This is still nothing new, but now it becomes interesting: shortly after the calculation of Planck’s constant, we had given an illustrative explanation of the self-interaction mechanism and failed to examine the direction that is perpendicular to the plane of the eddy. But it is clear to the observer that the flux lines can be pushed aside to the convex part of the orbit in only one direction – i.e. in the forward-movement direction of the charge. Thus, the magnetic space eddy appears, depending on the sign of the generating charge, as a right- and left-hand helix, respectively. Now we look at our proton model in the spin direction (Fig. 47). We have to acknowledge that the individual rosette lobes will travel in a direction such that the charge alternately follows a right- or a left-hand helixbolt. Should it even be possible that an external electron, used as a probe, be so “half-blind” that it only perceives the movement of the positron that fits to the (own) right-hand system? Maybe this could be the extension of the magnetic field theorem we are looking for?
Such a sentence would be simple to illustrate,because if two magnetic fields with right- and left-hand systems collide, it would be like a nut with a right-hand thread that has to be screwed onto a bolt with a left-hand thread.
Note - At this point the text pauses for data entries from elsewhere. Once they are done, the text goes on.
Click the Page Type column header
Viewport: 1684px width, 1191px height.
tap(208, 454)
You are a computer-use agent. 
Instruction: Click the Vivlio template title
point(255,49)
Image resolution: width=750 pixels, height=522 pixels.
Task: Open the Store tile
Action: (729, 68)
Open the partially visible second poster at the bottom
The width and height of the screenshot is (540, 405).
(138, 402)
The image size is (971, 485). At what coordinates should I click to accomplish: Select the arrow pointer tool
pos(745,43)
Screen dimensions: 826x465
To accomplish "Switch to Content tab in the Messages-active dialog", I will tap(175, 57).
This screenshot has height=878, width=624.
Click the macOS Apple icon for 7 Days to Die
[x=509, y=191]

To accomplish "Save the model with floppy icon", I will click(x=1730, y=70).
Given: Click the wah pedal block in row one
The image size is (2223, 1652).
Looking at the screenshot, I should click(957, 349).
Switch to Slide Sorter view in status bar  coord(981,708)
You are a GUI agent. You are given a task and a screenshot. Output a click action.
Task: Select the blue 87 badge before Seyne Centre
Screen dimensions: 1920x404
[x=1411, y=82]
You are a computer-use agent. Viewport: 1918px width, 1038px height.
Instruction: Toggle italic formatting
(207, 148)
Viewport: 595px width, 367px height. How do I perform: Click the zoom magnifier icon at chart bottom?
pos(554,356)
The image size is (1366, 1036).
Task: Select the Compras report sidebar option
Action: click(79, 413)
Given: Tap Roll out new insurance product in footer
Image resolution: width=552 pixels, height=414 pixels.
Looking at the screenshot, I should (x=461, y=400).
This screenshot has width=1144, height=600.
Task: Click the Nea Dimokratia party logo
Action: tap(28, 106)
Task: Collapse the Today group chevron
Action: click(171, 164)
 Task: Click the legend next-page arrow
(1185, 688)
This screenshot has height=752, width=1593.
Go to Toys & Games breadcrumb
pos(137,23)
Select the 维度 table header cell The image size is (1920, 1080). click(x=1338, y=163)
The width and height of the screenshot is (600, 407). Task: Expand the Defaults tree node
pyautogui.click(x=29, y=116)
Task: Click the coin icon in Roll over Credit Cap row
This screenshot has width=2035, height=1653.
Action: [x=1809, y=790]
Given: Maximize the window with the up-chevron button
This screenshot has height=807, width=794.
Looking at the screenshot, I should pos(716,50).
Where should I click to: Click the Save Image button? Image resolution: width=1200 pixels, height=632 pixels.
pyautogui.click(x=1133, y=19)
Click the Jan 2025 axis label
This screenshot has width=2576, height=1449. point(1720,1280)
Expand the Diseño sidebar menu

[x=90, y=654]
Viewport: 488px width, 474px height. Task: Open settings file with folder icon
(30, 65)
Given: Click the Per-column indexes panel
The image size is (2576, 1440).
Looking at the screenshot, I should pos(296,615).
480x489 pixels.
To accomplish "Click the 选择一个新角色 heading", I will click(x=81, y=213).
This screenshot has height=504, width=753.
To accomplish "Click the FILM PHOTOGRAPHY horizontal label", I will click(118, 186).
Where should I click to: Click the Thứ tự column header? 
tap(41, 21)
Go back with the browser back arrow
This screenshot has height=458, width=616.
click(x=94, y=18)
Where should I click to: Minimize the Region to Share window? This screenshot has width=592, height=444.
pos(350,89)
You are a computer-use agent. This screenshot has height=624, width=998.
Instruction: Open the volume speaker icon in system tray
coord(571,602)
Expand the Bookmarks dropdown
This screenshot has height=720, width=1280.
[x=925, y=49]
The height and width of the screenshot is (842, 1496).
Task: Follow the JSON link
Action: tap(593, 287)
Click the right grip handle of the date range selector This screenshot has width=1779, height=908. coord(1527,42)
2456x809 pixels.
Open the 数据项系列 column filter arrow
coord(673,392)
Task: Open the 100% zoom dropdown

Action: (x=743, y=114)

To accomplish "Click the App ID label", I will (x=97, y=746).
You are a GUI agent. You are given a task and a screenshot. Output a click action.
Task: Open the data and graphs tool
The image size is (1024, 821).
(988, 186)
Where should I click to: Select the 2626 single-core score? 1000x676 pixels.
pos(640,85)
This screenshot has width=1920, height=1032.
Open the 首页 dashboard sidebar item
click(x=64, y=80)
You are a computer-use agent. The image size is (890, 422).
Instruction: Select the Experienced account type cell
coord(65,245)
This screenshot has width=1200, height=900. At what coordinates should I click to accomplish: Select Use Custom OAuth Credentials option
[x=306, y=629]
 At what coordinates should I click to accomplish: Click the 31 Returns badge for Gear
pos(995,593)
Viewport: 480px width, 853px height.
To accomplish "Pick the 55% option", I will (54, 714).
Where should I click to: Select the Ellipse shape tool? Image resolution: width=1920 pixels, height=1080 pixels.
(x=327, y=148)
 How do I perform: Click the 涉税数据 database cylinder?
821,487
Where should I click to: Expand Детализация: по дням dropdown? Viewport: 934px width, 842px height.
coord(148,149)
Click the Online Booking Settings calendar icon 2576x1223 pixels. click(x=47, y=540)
For a charge in the state of self-interaction, this condition is met for every part of the orbit. However everything changes if we discuss external interaction, because now it is important to which coordination system the “generating” and the “measuring” charge belong. But because all measurements in particle physics must be attributed to the movement of the electrons (because they are available for measuring) or be compared to their movement considered a measurement standard, one could be right to assume that only half the expected interaction will occur in a model belonging partly to the right-hand and partly to the left-hand system. Maybe this is the real meaning of the term spin?